* **TASK DETAILS**: Apart from the images, repeat the data below exactly as written.

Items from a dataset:
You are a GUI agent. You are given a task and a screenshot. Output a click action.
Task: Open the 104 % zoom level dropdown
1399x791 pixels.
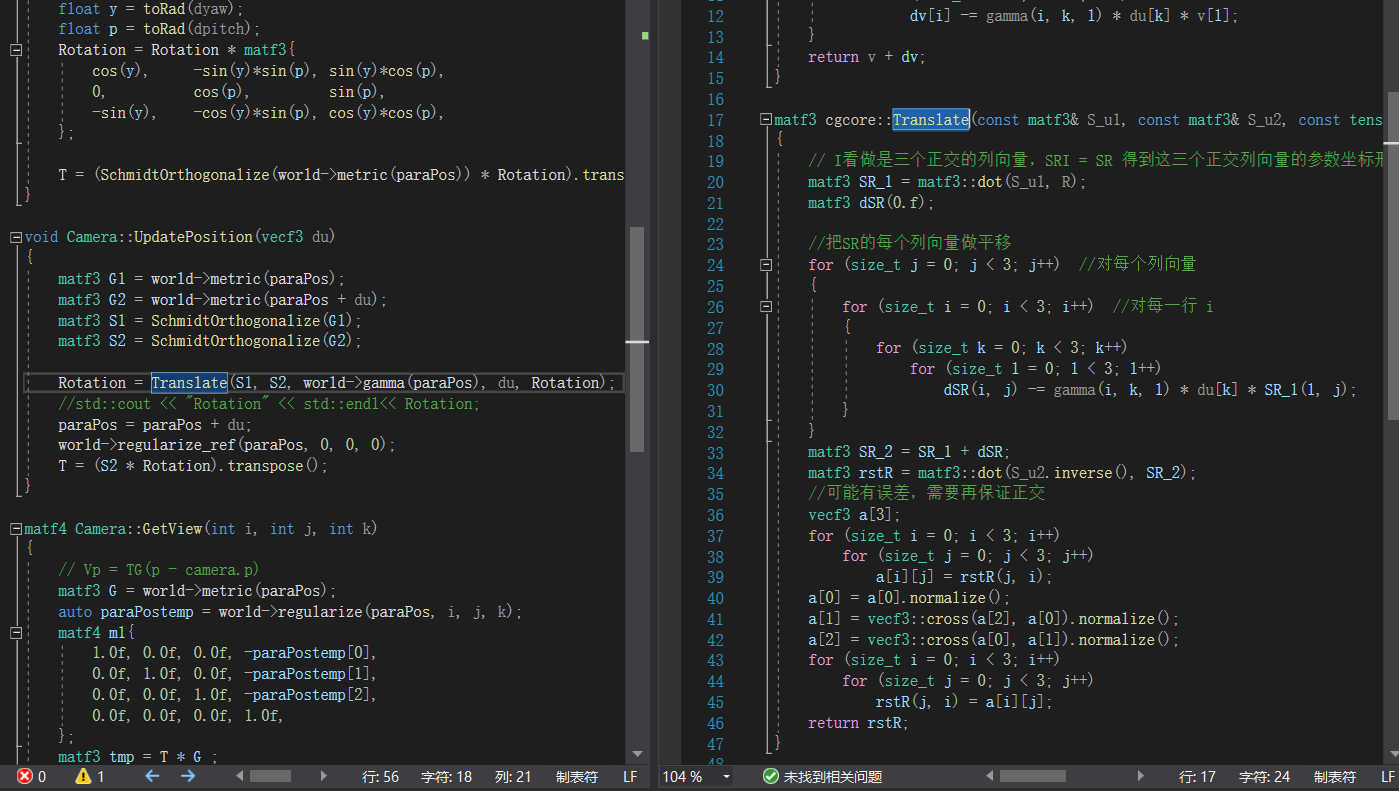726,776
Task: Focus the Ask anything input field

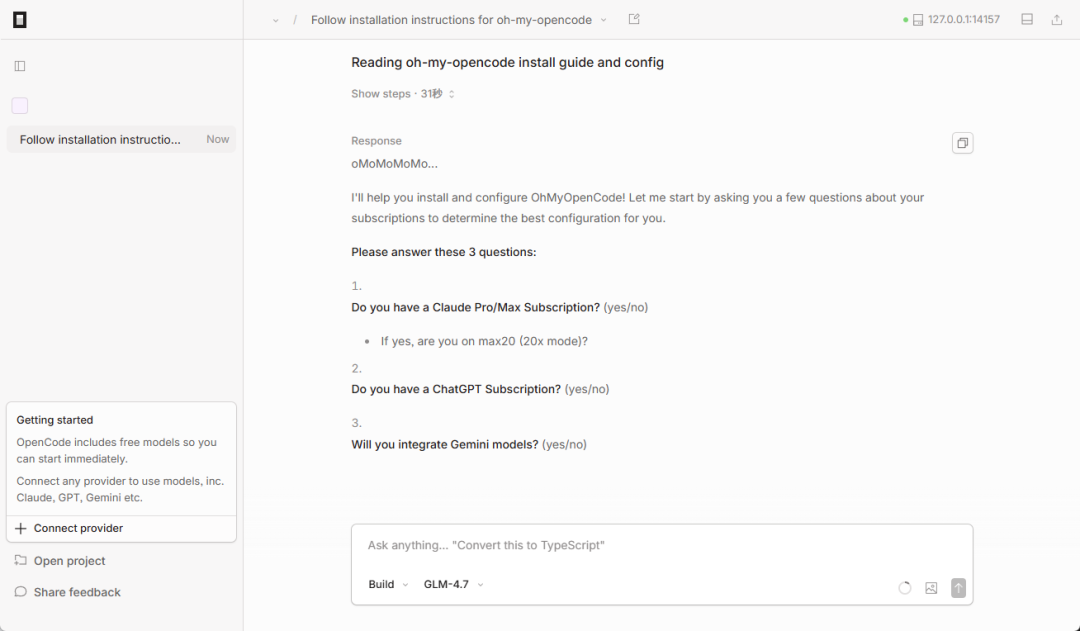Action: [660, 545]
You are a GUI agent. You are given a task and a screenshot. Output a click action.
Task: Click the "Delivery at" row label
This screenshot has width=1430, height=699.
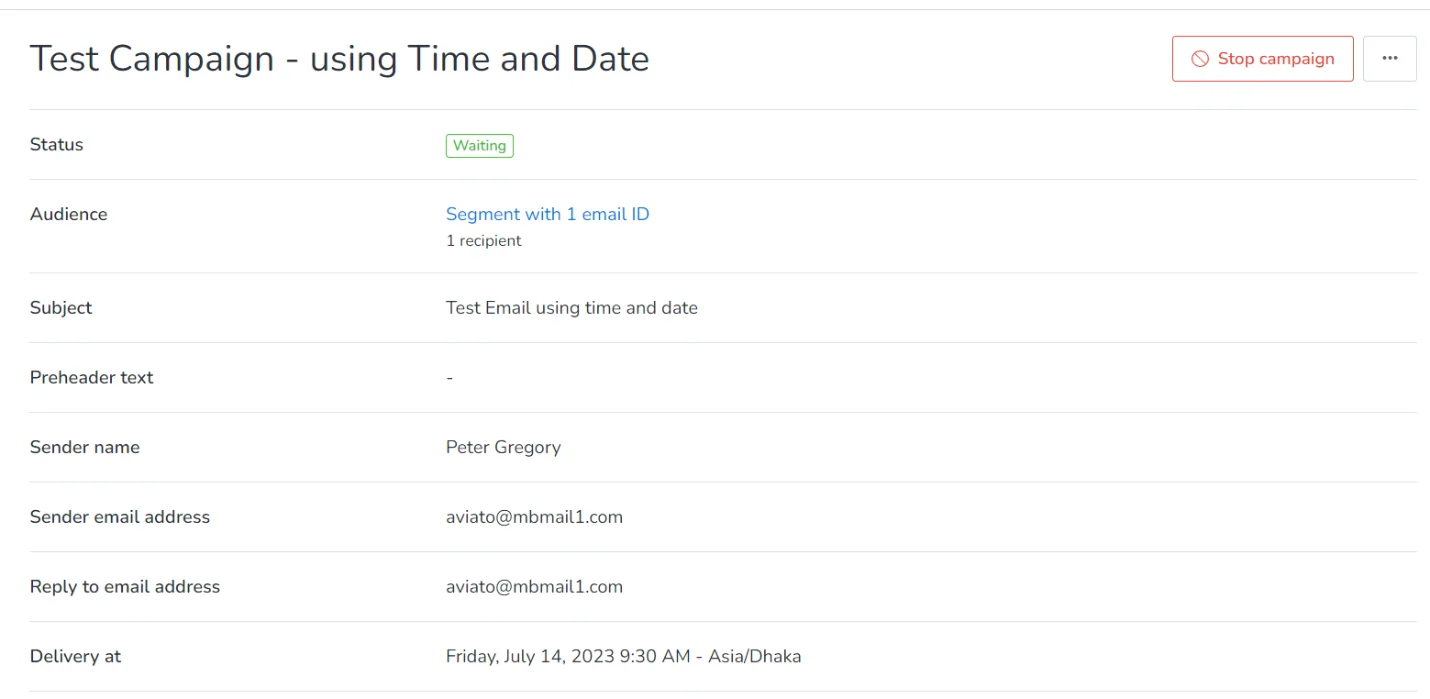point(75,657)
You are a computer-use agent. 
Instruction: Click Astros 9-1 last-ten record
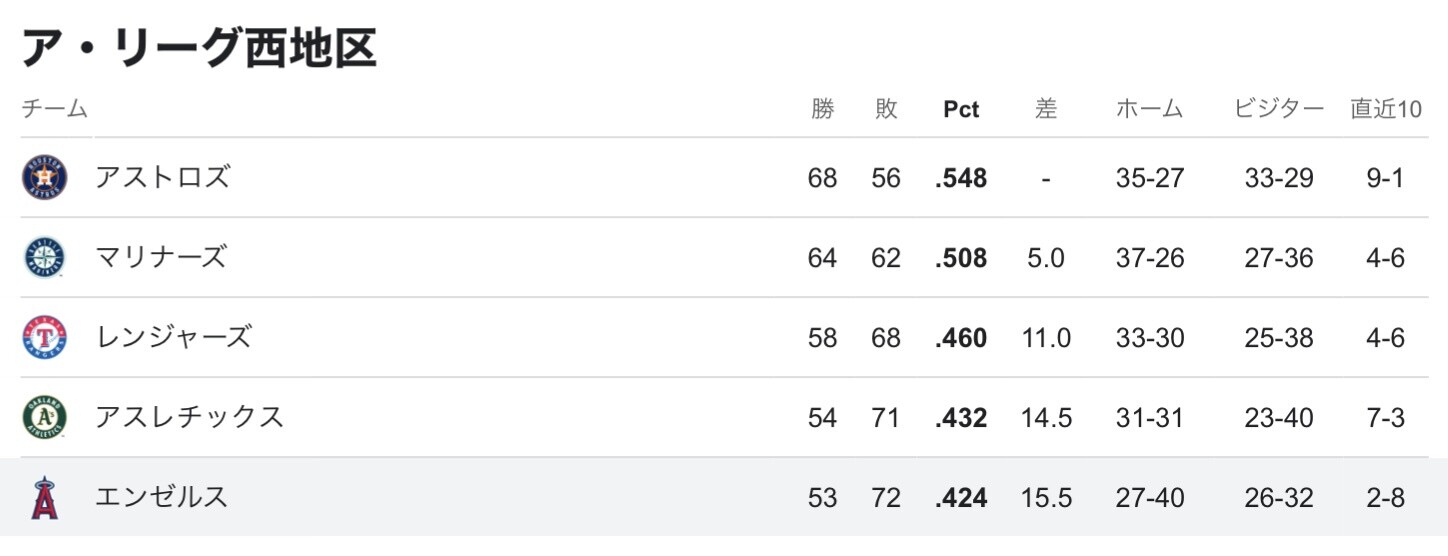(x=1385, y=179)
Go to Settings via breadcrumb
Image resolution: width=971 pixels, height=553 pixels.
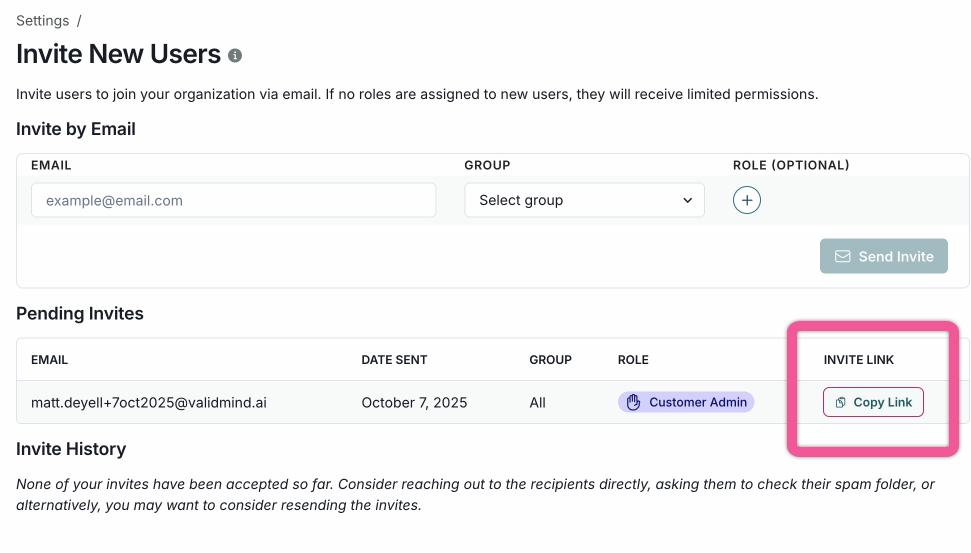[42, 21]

* **PROBLEM SOLUTION**:
You are a GUI agent. You are given a task and a screenshot. Output a click action.
Task: Open the 104 % zoom level dropdown
1399x791 pixels.
726,776
Task: Focus the Ask anything input field

Action: [660, 545]
You are a GUI agent. You are given a task and a screenshot. Output a click action.
Task: Click the "Delivery at" row label
This screenshot has width=1430, height=699.
point(75,657)
You are a computer-use agent. 
Instruction: Click Astros 9-1 last-ten record
(x=1385, y=179)
Go to Settings via breadcrumb
Image resolution: width=971 pixels, height=553 pixels.
[42, 21]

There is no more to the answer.